Excerpts taken from the February 1, 1951 edition of the Rappahannock Record
Heathsville Jail Ordered to Close
Seven of Virginia’s 163 jails and lockups have been ordered closed because they fail to meet minimum State requirements, Colonel Richard W. Copeland, director of the State Department of Welfare and Institutions, announced this week.
The jail at Heathsville, in Northumberland County, was closed because the building is inadequate and there is no full-time qualified jailer, according to Major Rice M. Youell, director of the state division of corrections.
The Healthsville jail contains no facilities for segregating female prisoners, Major Youell said. The there are prisoners, they are transferred to the Lancaster County Jail, described by Major Youell as “very little better.”
The building is constructed of brick and “soft sand mortar.” Dampness penetrates the walls, according to investigators, and much of the inside plaster is falling off.
Northumberland County Sheriff Thomas T. Bouldin admitted the building, of brick walls, cement floor and slate roof, “is very old”.
Nine jails were warned that improvements are not made shortly, they also will be closed.

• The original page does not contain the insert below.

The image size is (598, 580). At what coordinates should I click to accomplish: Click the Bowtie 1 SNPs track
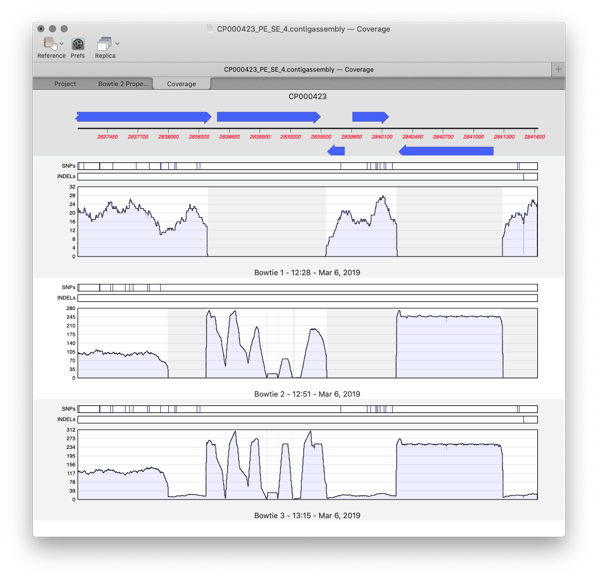(307, 166)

The entire jail question is studied by the State Board of Welfare and Institutions twice a year. The latest study was initiated by the State board at its meeting in Richmond on January 9.
Potomac Problem to be Discussed
A new effort toward lasting settlement of Maryland-Virgina disagreements over oystering in the Potomac River will be made soon by three members of Virginia’s General Assembly from the Northern Neck.

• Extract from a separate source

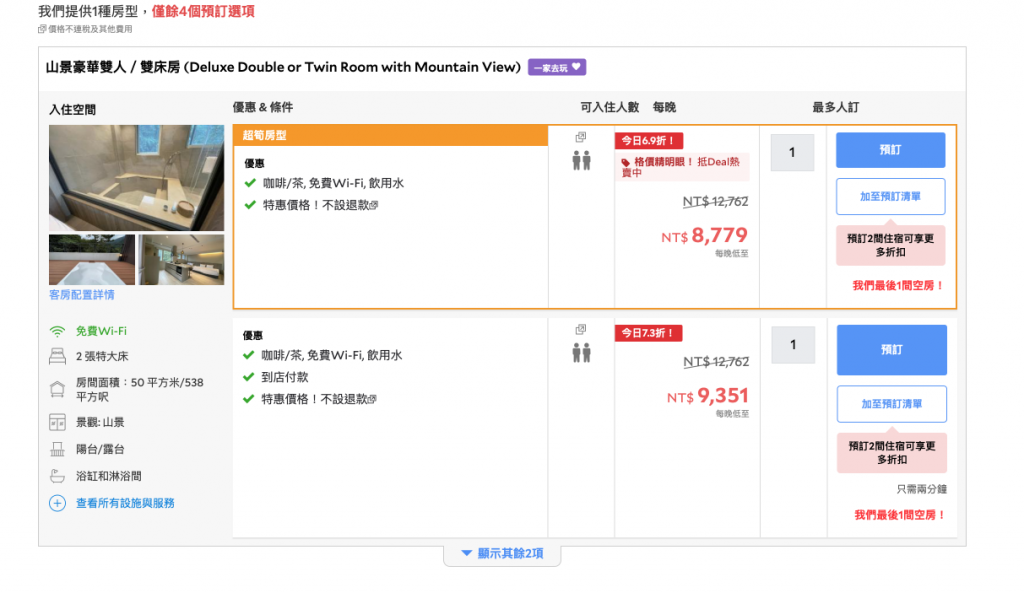Click the bed icon next to 2張特大床
1024x593 pixels.
[x=57, y=356]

Delegate Charles F. Unruh, of Westmoreland, said last week that he, State Senator Robert O. Norris of Lancaster, and Delegate W Tayloe Murphy, of Richmond County, will make overtures to Maryland officials on the Potomac problem early this month.
The plan to go to Annapolis, Unruh reported, to talk with members of the Maryland Legislature and Maryland’s new Governor, Theodore R. McKeldin.
One phase of their mission will be to see if the Maryland lawmakers, now in session, will pass legislation governing Potomac oystering identical with bills passed by the 1950 Virginia General Assembly.
These proposed the establishment of a Potomac River Oyster Commission, to be composed of three members from each state. The commission would have “complete and exclusive jurisdiction” over oystering in the Potomac.
The Potomac actually is within Maryland’s boundaries, but under the Compact of1785 Virginia was given equal fishing rights and voice in fisheries legislation affection Potomac waters. Before any law on Potomac fishing can take effect, it must have been approved by legislatures of both State.
In recent years, Maryland authorities have charged off and on the Virginia oystermen were violating anti-dredging laws, and that Virginia courts and officials were not enforcing the laws.
Several bi-State studies of the problem have been made, only to produce no definite settlement. The 1950 Virginia Assembly provided for continuing the studies and also passed the Potomac River Oyster Commission bills sponsored by Unruh.